The song that gives the album its name is also its first. And, unaccompanied with seamless harmonies, it’s a portent to what lies ahead. Laura Smyth and Ted Kemp’s voices are clear and well matched, a vigorous call to arms to the poacher’s lot.
Lead track, ‘Alizon Device’, is an original composition, a ballad that explores her condemnation during the Pendle witch trials. With one of the most singable choruses on the album, we wonder if Laura’s refrain: “where the sweet heather blooms all the day” is actually the composer’s homage to her own home region.

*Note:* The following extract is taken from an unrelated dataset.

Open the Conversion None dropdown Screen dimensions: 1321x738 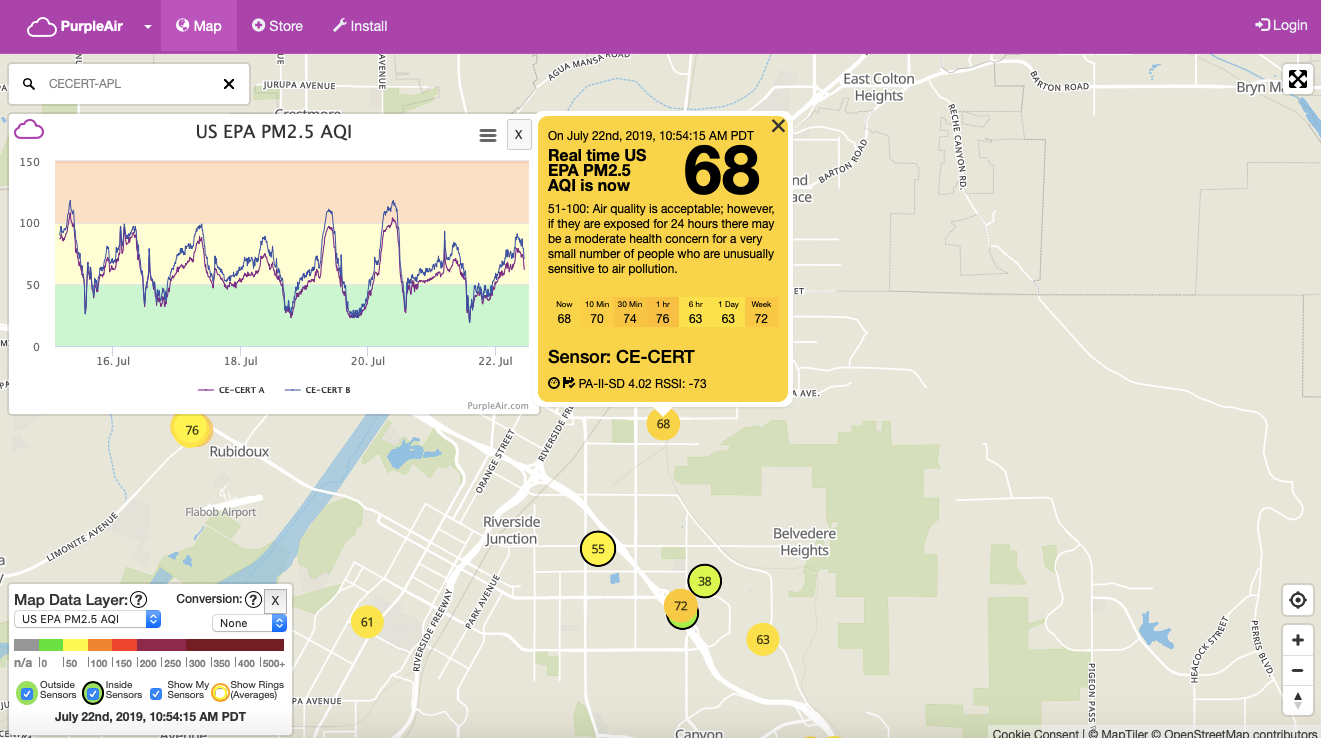(x=249, y=623)
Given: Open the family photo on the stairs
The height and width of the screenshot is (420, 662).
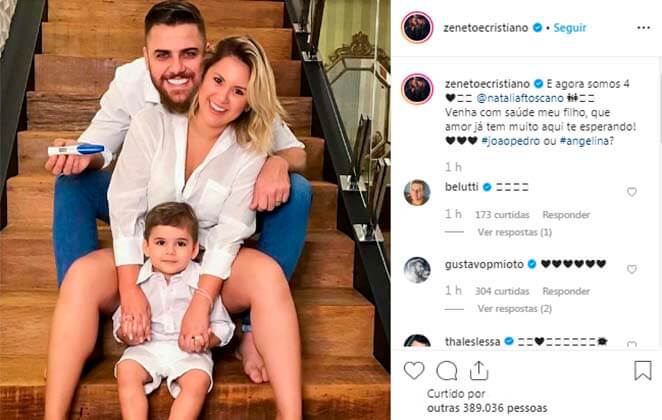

Though instrumentation across the album is wide and varied, arrangements are sensitive and spare. ‘There Is A Tavern’ sees yearning vocals backed by simple, mournful banjo, while ‘Here’s Adieu To All Judges And Juries’ builds gently, cello joined by guitar. Then, before we realise, they’re gone.
Though Laura and Ted favour the lesser known, and often from their native regions of the North West and East Anglia, there are popular choices here, too – but their thoughtful approaches mean that the listener is offered something new. In ‘Wild Rover’, Ted Kemp sings with such remorse that we feel we cannot join in, but let him continue in his catharsis. ‘Cecilia’ is rousing and triumphant, recounted by an omniscient narrator.
And, as to expected from two librarians, one of whom is also Director of the Vaughan Williams Memorial Library, liner notes are comprehensive, with song choices fully explained: the version selected, the additions and deletions made.
Recorded, mixed, and mastered by Ian Carter of Stick In The Wheel, a band known for their straight-up approach to tradition, The Poacher’s Fate is a record that will strike the listener for its passionate connection with the source material and its robust, full-blooded approach.